Deciding to make a book of vagina portraits was one thing. It wasn’t until I went out and bought my first digital SLR (2.5 megapixels! which was a big deal in 2000) and some lights (that I still don’t understand) that I was, in fact, all in. That took a month of vacillating between worrying about whether this was what I should be doing with my life, and whether I was actually capable of doing this thing, which so needed to be done, before I was ready. ish.

Actually making personal images like these was something else entirely. For one thing, there is no good way to ask a woman if you can make a portrait of her vagina. Everything that that made me think of, roll my eyes and recoil from, multiplied by every woman’s own experiences.

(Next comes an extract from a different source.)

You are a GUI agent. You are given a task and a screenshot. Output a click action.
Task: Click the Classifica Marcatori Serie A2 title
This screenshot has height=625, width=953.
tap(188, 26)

This was a sensitive subject, and (it can’t be said often enough) different for each woman. The way I saw it, asking a woman to pose for a v-portrait came out like a dare. The opposite of my intention with this work, which was to create a comfortable space where we could see ourselves for ourselves —where we could see, and talk, and think for ourselves. This space didn’t exist yet. I’d have to create a forum for the conversation first. If this was something women wanted to see, then the v-portraits would follow.

The original vaginaverite.com became a forum for vagina conversations. Along with my talking about it, endlessly. Bit by bit, we began making vagina portraits.

At about 30 v-portraits, I began exhibiting. I previewed vagina vérité® on its own, and as part of group show. The exhibitions and events explored a range of themes relating to women’s bodies and how we feel about them and what that means for our quality of life.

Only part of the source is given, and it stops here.